Barron's latest cover is looking bullish — and for some that's a sign to sell.
Traders and investors routinely freak out over bullish headlines, convinced they're signs of bullishness going mainstream.
Barron's cover story features a similarly "scary" tale and also the bullish results of the biannual Big Money poll.
"It's going to take a lot more than the past month's 5%-plus sell off in the stocks for America's money managers to change their upbeat tune," writes Barron's Jack Willoughby.
"Based on their mean forecasts in the Big Money poll, the bulls see the Dow Jones industrials topping 18,360 by the middle of 2015, and the Standard & Poors 500 index hitting 2173," Willoughby added.
While this may rattle some nerves, magazine cover risk is total nonsense, as Josh Brown once noted.
Magazine covers are just magazine covers — not economic indicators.
We decided to comb through the history of the Dow and the S&P from the 1960s to today to see exactly what happened in the markets following bold headlines.
Take a look.
(Many thanks to Barry Ritholtz, Invictus, and Josh Brown for digging up some of the older headlines.

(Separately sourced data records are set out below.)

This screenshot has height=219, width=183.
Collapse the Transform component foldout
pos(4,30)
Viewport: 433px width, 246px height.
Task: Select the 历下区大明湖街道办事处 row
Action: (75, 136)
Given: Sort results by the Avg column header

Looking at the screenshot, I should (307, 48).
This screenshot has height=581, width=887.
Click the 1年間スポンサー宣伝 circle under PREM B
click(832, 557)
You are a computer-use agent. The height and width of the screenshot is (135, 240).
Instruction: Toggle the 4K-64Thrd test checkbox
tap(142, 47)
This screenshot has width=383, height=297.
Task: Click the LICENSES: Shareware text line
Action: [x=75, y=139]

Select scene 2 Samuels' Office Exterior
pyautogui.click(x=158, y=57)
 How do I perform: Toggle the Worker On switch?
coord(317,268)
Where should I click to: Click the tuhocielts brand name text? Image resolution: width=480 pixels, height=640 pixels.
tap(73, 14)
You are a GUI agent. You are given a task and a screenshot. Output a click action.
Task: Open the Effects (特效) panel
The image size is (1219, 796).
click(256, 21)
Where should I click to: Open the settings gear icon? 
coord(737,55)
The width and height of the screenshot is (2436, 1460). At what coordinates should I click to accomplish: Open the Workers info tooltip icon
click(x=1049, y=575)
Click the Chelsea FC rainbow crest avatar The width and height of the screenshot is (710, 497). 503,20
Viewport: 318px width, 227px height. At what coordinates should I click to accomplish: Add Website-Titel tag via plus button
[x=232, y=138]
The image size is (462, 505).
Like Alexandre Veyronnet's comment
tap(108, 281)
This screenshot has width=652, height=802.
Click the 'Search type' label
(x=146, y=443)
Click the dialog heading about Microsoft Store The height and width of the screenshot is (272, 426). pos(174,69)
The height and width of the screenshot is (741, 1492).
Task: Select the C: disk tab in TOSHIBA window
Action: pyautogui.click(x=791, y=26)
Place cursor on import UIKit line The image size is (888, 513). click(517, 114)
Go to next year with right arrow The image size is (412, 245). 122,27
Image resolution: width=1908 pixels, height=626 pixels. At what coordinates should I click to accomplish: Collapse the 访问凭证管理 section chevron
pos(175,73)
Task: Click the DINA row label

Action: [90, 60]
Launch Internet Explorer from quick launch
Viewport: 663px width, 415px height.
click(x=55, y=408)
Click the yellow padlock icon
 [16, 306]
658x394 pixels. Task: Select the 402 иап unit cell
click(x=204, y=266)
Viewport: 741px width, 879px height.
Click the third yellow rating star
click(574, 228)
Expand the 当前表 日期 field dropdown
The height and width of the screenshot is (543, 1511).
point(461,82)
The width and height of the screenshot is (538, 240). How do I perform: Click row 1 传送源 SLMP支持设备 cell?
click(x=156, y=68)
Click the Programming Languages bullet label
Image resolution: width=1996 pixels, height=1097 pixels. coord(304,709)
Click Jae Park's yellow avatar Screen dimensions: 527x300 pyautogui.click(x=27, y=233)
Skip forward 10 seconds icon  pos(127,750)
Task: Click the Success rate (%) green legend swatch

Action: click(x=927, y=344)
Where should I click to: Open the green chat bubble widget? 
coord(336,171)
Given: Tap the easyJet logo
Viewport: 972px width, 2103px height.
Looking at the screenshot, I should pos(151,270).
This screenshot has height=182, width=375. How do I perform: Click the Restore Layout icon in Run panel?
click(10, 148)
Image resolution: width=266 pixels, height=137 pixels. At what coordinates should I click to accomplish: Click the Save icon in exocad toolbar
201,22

Editor's Note: Former Business Insider writer Rob Wile contributed to the original version of this feature.)
We've traced the first headline risk debunking to the May 31, 1963 issue of Time, which talked about a rising US economy.
Sure, stocks declined for about two months after that. But then they went up for a good while.
The Dow hit 1,000 for the first time in November 1972.